The first tobacco plants arrived to Mexico in 1830
Along the Gulf of Mexico, situated among the small cities, villages, and an abundance of wild life, lies the mystic region of Los Tuxtlas, home of the San Andrés Valley and, it just so happens, Mexico’s cigar industry. The first tobacco plants arrived to San Andres in the 1830s and it is here that generations of tobacco farmers have reaped tobacco from the rich volcanic soil and carefully guided its journey to finished cigars. Only Cuba has an older commercial cigar making tradition than Mexico, though, it is believed that tobacco plants probably came from Mexico’s Yucatan peninsula, and was most likely first smoked by the continent’s earliest native inhabitants.
Tobacco was prohibited for many years; since the beginning of colonial regime, tobacco was viewed negatively for its links with indigenous ceremonies and rituals.
However, after many years of the government restrictions to which tobacco was subjected to, it broke through as a magical resource, and government restrictions were loosened too late and not enough to launch the Mexican cigar company to big time competition, but Mexico has created its own brand of cigars in the last decades.
The product has had mixed results here and there with traditional competitors like cuba; without a doubt habanos are renowned for the quality of their cigars, its design and scent, but the ones crafted in San Andrés Tuxtla are not left behind. The artisan process with which they are created lives on and is evident in the fields, in the tobacco houses, and San Andrés’ tobacco factories. A tour of the tobacco plantings is more than enough to realize the noble origin of the leaves, that once dried will be the raw material of the rolling. The climate of the region goes a long way in allowing the process used to make these local cigars, located in a small mountain range near the coast which enjoys special moisture.

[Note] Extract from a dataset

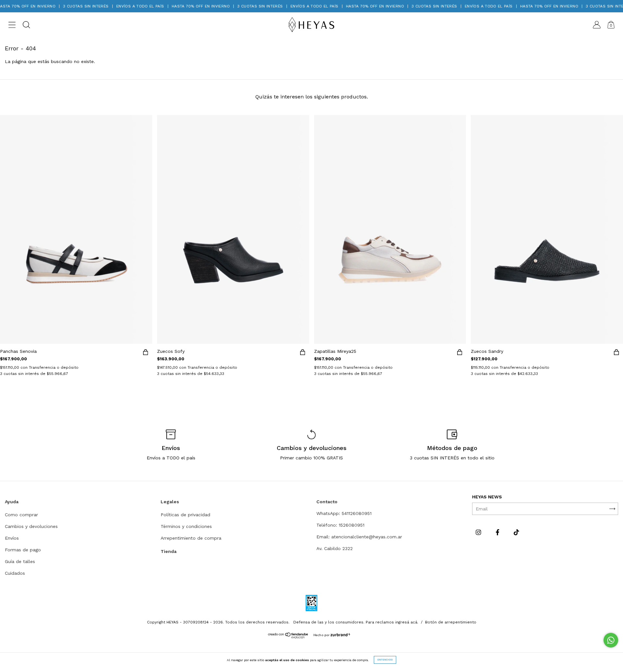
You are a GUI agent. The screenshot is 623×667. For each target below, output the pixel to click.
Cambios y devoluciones (31, 526)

You’ll find tobacco houses, resembling large mansions in the middle of the field, sun-drenched, keeping leaf-braids separated to be used according to its color, size and shape. Visiting the factories, the places where the tobacco plant is transformed into cigars is an interesting experience. There is a personal touch within every piece and the final package of cigars, perfectly protected by wooden boxes and made to indulge in the experience of carefully breaking the seal enjoying a great quality San Andrés cigar.